The East Hebei Autonomous Government (), also known as the East Ji Autonomous Government and the East Hebei Autonomous Anti-Communist Government, was a short-lived late-1930s state in northern China. It has been described by historians as either a Japanese puppet state or a buffer state.

History

After the creation of Manchukuo and subsequent military action by the Imperial Japanese Army, which brought Northeastern China east of the Great Wall under Japanese control, the Empire of Japan and the Republic of China signed the Tanggu Truce, which established a demilitarised zone south of the Great Wall, extending from Tianjin to Beiping. Under the terms of the truce and the subsequent He-Umezu Agreement of 1935, this demilitarized zone was also purged of the political and military influence of the Kuomintang government of China.

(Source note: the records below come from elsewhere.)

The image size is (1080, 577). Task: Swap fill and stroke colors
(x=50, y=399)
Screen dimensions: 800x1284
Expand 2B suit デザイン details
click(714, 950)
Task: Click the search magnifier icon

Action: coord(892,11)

On 15 November 1935, the local Chinese administrator of the 22 counties in Hebei province, Yin Ju-keng, proclaimed the territories under his control to be autonomous. Ten days later, on 25 November, he proclaimed them to be independent of the Republic of China and to have their capital at Tongzhou. The new government immediately signed economic and military treaties with Japan. The Demilitarized Zone Peace Preservation Corps that had been created by the Tanggu Truce was disbanded and reorganized as the East Hebei Army with Japanese military support. The Japanese goal was to establish a buffer zone between Manchukuo and China, but the pro-Japanese collaborationist regime was seen as an affront by the Chinese government and a violation of the Tanggu Truce.

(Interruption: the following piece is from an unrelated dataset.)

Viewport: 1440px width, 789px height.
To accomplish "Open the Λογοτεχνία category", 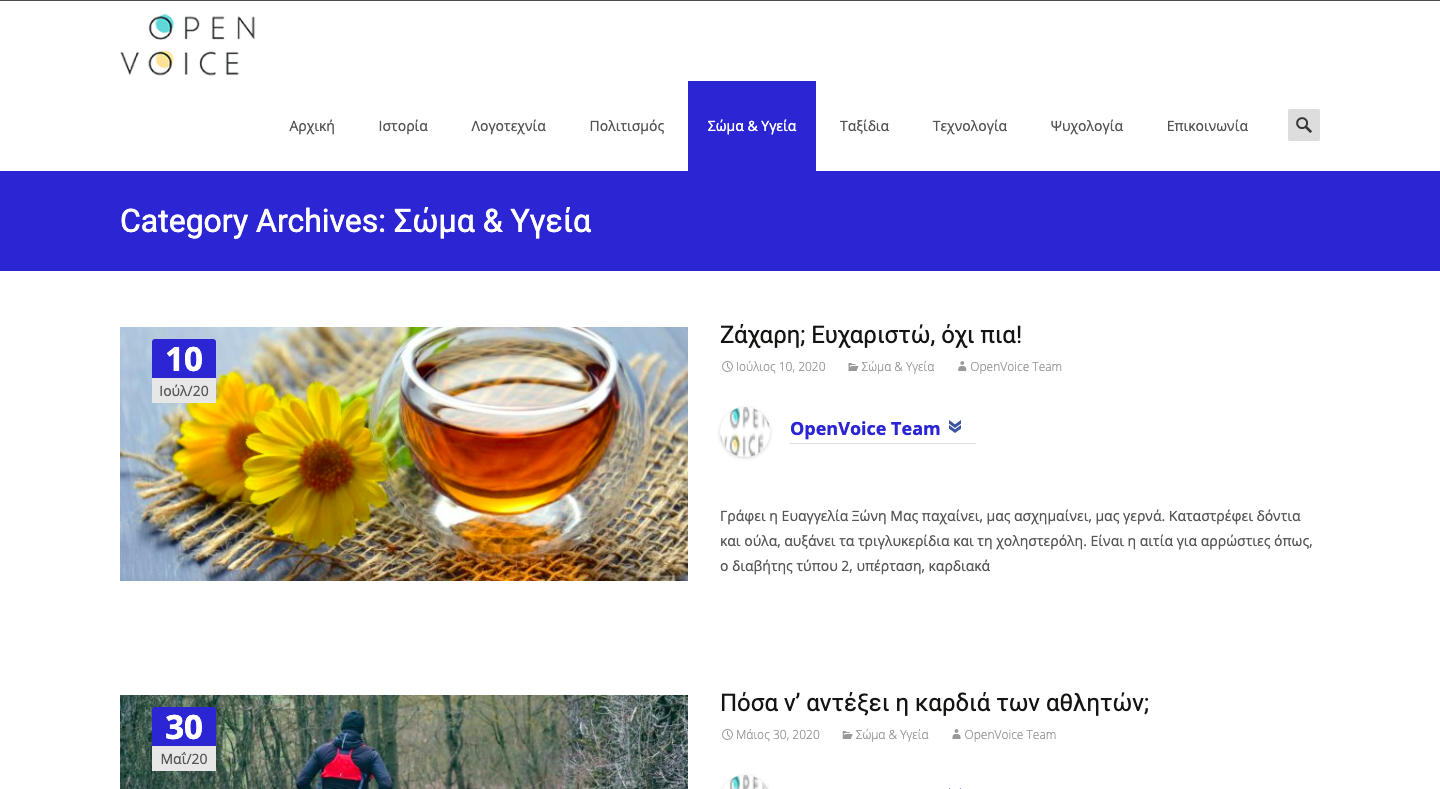I will [508, 126].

The East Hebei Autonomous government received a response in the form of Gen. Song Zheyuan's Hebei-Chahar Political Government, which was under the Nanjing government, launched on 18 December 1935. Chinese soldiers remained in the area.

In July 1936, a peasant uprising against the East Hebei Autonomous Government broke out in Miyun District. Led by an old Taoist priest, the rebels were organized by the Yellow Sand Society and managed to defeat an East Hebei Army unit that was sent to suppress them. Thereafter, the Imperial Japanese Army mobilized to quell the uprising, defeating the peasant rebels by September. About 300 Yellow Sand insurgents were killed or wounded in the fighting.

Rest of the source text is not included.